• Your assignment:
Beginning at the line containing "ВПР (882, 497)", print every line until the records end, keeping each exactly as it is.

———

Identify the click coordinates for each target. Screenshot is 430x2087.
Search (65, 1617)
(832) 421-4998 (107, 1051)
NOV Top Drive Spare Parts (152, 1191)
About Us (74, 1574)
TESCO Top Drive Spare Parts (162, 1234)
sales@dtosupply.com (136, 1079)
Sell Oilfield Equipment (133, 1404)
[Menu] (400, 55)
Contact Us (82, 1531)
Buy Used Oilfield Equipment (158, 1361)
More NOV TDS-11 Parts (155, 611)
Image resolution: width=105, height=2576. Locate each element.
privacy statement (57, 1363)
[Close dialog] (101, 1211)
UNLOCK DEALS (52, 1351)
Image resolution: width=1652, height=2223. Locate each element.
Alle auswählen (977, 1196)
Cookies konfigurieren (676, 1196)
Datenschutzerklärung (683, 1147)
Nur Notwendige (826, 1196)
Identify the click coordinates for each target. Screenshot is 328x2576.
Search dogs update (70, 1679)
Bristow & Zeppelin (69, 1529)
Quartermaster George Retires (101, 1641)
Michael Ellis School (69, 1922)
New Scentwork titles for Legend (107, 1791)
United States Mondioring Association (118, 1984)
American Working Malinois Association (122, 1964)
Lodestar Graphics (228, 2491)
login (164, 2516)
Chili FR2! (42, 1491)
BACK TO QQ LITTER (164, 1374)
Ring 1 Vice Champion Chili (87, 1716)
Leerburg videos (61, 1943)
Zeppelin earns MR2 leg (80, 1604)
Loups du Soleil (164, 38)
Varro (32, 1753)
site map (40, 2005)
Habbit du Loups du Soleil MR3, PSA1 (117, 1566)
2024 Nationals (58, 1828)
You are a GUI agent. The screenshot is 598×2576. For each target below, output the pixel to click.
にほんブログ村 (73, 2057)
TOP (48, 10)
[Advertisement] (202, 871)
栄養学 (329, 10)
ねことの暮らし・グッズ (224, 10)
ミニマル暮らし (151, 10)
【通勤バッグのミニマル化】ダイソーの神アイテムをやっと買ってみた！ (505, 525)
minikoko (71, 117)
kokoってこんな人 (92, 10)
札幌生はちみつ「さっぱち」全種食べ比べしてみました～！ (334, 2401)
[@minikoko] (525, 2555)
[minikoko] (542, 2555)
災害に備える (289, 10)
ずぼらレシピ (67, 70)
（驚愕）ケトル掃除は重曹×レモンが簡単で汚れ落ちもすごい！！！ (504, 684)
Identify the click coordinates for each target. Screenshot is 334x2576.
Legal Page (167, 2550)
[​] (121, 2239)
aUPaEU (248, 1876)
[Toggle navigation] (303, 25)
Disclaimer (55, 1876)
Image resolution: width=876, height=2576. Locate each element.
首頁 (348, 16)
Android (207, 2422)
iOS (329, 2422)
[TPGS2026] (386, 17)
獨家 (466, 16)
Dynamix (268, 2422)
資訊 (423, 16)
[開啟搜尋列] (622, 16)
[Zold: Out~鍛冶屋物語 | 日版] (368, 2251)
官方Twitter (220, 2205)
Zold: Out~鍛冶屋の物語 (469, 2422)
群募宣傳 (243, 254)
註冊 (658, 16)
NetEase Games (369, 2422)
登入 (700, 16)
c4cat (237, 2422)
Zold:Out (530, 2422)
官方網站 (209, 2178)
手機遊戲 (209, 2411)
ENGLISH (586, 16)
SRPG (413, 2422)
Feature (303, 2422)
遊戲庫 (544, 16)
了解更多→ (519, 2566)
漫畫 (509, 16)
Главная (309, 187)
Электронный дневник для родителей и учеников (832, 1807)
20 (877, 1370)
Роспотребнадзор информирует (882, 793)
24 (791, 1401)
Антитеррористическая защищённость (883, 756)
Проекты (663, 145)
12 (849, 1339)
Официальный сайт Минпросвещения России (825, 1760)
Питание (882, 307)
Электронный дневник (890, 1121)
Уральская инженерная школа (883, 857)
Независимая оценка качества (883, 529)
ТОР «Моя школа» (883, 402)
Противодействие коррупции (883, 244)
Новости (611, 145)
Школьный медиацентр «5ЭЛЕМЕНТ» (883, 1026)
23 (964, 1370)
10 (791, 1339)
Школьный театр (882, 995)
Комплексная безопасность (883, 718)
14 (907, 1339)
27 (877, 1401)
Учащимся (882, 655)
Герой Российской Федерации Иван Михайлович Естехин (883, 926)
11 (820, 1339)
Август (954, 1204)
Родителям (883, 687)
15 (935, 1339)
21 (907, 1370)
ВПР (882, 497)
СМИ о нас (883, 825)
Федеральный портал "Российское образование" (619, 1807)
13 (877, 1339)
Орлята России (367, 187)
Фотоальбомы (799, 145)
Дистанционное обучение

———

• Response area:
ВПР (882, 497)
СМИ о нас (883, 825)
Федеральный портал "Российское образование" (619, 1807)
13 (877, 1339)
Орлята России (367, 187)
Фотоальбомы (799, 145)
Дистанционное обучение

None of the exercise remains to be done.